I write to you this morning from one of my favorite cafes, but my thoughts are heavily set near my FAVORITE cafe: Cafe Connection in Arequipa, Peru. I have been back in the USofA for one week now. I'm sorry it has taken so long to follow up with you. I've wanted to write but I haven't known precisely what would be appropriate to share.

The final weeks of the internship had highs and lows: physically, emotionally, spiritually, personally, interpersonally, and just about every other "-ally" you could think of. In my previous post I mentioned that reality hit when the Harding University students left. At this point, we felt what it was like to say goodbye to our friends of 2-weeks, and we dreaded even more saying goodbye to our friends and family of what would be 9-weeks when our time in Peru had finally come to a close.

Saying goodbyes so gradually and knowing in your mind that this is the "last" of everything you've come to love is like tearing off a Band-Aid.....s-l-o-w-l-y. And so, about one week out from our departure date, I was prepared to go home...I had grown tired of the lingering sting.

After 3 flights, 24 hours of travel, and too many goodbyes, I was graciously welcomed to Oklahoma by three of my best friends who picked me up from the airport and offered long-anticipated hugs +PLUS+ a bundle of balloons! How blessed am I to want to be everywhere I've been? They were eager to hear about my trip, and I was equally excited to hear about what I had missed in their lives for the past two months. When I finally made it to my grandma's house (where I am currently living until school starts) I understood that I had a lot of catching up to do. Let me explain.

Boarding my first flight back to the states, I recorded a video. I didn't want to leave Peru, but I had to understand that the time had come to go back and apply what I had learned. As I lay my head on my pillow in Oklahoma after a long and tearful journey "home," I felt the responsibility heavy on my heart: I could not come back and pick up life as normal here. A changed person must act changed. The trick is re-engaging in a place that seems not to have changed much in your absence.

Struggling to see through the fountains my eyes had become, I read some of the post-mission follow up material given to us by our missionaries. Just because our feet are back on native soil doesn't mean the experience has ended, nor does it declare the end of what can (and should) be learned. Yes, the traveling is over, but the journey will continue.
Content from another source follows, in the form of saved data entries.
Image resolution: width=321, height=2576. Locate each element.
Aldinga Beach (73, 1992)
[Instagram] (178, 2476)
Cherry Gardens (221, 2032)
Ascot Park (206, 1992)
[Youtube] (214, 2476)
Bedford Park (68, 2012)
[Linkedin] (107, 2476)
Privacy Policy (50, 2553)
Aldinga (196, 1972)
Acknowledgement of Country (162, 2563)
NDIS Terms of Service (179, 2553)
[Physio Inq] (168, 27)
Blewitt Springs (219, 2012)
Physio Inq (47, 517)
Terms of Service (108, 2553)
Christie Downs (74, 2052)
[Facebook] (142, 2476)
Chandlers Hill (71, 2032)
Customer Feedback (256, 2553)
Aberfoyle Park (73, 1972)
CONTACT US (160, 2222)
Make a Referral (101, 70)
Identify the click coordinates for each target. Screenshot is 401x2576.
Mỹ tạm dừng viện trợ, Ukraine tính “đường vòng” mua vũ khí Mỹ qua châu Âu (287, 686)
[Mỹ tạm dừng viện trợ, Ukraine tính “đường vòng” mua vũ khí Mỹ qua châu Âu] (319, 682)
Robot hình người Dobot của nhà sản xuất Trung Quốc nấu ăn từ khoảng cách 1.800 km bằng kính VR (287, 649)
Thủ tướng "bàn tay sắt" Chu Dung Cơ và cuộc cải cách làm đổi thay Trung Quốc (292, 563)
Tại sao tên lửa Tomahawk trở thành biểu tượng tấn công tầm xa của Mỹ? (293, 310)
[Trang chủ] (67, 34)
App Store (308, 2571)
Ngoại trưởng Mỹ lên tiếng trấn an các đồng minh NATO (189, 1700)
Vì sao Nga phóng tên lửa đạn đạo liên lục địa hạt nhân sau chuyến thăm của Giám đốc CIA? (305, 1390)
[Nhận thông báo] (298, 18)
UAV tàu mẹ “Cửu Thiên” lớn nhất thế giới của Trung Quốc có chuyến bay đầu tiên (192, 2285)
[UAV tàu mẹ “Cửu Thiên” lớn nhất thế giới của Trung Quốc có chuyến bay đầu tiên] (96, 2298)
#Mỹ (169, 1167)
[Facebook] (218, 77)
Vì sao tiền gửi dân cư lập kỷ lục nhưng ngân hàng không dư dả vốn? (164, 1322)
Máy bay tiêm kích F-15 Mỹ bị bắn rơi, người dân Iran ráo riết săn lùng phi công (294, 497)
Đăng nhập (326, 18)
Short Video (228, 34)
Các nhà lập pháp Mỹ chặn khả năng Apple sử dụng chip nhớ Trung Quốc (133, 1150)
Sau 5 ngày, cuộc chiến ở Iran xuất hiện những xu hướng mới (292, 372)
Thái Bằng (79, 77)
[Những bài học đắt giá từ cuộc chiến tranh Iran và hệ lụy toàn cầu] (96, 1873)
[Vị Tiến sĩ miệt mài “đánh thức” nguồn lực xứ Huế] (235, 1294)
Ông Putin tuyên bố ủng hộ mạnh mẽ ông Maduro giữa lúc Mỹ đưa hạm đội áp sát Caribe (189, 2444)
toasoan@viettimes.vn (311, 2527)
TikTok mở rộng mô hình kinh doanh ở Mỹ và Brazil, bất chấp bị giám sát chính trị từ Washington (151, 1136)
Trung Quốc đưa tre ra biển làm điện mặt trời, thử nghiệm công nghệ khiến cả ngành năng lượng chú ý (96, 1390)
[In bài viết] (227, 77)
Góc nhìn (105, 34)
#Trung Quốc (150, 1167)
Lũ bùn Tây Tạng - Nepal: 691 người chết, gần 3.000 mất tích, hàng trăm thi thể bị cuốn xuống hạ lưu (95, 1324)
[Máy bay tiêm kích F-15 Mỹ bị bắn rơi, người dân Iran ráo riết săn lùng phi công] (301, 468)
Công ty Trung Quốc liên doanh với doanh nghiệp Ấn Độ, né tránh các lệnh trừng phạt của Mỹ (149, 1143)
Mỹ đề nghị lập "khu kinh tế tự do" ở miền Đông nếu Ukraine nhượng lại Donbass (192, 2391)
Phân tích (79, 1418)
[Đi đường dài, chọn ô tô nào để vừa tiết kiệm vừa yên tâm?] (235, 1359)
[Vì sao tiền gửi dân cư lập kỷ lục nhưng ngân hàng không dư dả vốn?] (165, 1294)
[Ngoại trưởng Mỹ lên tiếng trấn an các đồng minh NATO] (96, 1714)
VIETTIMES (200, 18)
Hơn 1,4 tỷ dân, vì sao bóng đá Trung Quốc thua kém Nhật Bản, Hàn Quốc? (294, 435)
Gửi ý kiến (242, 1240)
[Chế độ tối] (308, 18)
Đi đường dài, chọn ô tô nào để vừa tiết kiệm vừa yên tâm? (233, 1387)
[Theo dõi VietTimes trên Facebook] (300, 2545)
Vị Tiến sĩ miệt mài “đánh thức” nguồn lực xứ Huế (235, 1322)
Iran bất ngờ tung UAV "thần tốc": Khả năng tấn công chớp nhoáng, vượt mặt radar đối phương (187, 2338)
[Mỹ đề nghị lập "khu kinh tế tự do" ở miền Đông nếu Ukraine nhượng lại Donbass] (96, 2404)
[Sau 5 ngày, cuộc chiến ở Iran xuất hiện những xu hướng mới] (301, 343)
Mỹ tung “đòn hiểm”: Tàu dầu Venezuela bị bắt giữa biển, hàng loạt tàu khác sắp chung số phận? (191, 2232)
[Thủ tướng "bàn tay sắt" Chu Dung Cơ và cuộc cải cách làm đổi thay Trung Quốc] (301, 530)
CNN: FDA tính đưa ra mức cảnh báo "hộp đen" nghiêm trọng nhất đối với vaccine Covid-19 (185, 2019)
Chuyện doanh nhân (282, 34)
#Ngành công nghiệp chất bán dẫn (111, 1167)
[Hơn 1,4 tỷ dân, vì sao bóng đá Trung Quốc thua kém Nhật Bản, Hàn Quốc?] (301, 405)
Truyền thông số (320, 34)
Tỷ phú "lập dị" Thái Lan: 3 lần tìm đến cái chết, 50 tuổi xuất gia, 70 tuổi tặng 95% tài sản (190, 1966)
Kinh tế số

This part of the learning curve is steep. I find myself wanting to reconnect to the *abundantly blessed life* I live here while simultaneously fighting to hold onto the *RICH-ness* of where I have just been. I say "fighting" because it is a struggle. If I don't fight for balance between the two, I will undoubtedly lose the impact of one or the other.

*abundantly blessed life* and *RICH-ness*
I am in no way talking about money or materials. In both cases, I mean things not seen or physically defined: friendships, laughs, forgiveness, lessons, opportunities...I think you understand.

I will continue writing as I process and gain understanding from my time spent in South America. Thank you so much for reading and for your prayers along the journey. May we all be humbled and become wise in the wisdom of the Lord as we live out the Good News of His Kingdom!